The track record for the substitutes in 2020 CS:GO was very impressive at BLAST Fall: 2-for-3 for Bubzkji on Nuke for Astralis, and 6-8 for Nivera on both Dust2 and Inferno. Astralis also utilized him to win DreamHack Winter; injecting him in both the semifinals and the grand finals. G2 appeared to be considering a six-man roster for a while, but instead opted for a traditional five-man by benching JaCkz following their NiKo acquisition. But if teams as synonymous with winning like Astralis and Vitality continue to find success with this method, then 2021 could see more upper-tier teams look to bolster their benches with map specialists.

Final Thoughts

When the world slowed down this year, esports pressed on. I know it’s funny to laugh at sports personality Stephen A. Smith’s remarks at The Game Awards, but he was right about esports’ ability to immediately pivot and push forward. And the stories above are just a portion of what we got to experience as fans of Counter-Strike.

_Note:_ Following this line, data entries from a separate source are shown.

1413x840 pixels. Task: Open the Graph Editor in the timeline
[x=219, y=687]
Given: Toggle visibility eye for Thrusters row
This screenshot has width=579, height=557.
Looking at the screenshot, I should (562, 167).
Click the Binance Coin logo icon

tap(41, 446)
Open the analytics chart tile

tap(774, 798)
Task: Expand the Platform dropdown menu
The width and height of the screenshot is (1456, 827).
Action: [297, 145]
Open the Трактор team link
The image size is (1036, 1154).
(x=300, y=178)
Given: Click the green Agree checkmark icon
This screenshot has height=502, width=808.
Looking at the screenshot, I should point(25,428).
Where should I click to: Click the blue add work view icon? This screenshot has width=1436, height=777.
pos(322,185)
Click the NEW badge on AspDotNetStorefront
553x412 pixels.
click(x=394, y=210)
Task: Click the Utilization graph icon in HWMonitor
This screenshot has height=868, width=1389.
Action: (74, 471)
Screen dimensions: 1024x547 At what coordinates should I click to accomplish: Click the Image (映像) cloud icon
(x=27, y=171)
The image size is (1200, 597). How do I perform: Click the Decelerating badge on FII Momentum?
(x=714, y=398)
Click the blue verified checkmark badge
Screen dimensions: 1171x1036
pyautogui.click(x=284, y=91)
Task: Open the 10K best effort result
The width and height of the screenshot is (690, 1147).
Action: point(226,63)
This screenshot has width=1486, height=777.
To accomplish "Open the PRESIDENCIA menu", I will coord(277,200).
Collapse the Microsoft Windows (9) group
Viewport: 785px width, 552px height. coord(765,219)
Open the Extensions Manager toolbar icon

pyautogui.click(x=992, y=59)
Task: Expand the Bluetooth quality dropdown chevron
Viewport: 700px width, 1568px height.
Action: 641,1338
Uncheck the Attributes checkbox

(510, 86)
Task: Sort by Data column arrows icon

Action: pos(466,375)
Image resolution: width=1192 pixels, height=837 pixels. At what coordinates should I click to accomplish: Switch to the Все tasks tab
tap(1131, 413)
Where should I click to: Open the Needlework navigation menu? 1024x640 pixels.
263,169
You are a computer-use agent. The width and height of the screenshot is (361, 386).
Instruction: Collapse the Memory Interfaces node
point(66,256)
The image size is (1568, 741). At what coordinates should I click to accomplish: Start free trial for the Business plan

We got to see teams like FURIA, Heroic, and BIG take huge steps forward. We saw a Complexity juggernaut unleash a massive BLAST, and inspire a potential new colossus of a rival in Cloud9. We saw one of the game’s best players change jerseys while reuniting with family. We said goodbye to some of the game’s stars as they undertook a new challenge. We even got a new Operation right at the buzzer.

2020 wasn’t a gnarly bump in the road, it was a stepping stone on the path to the future of Counter-Strike.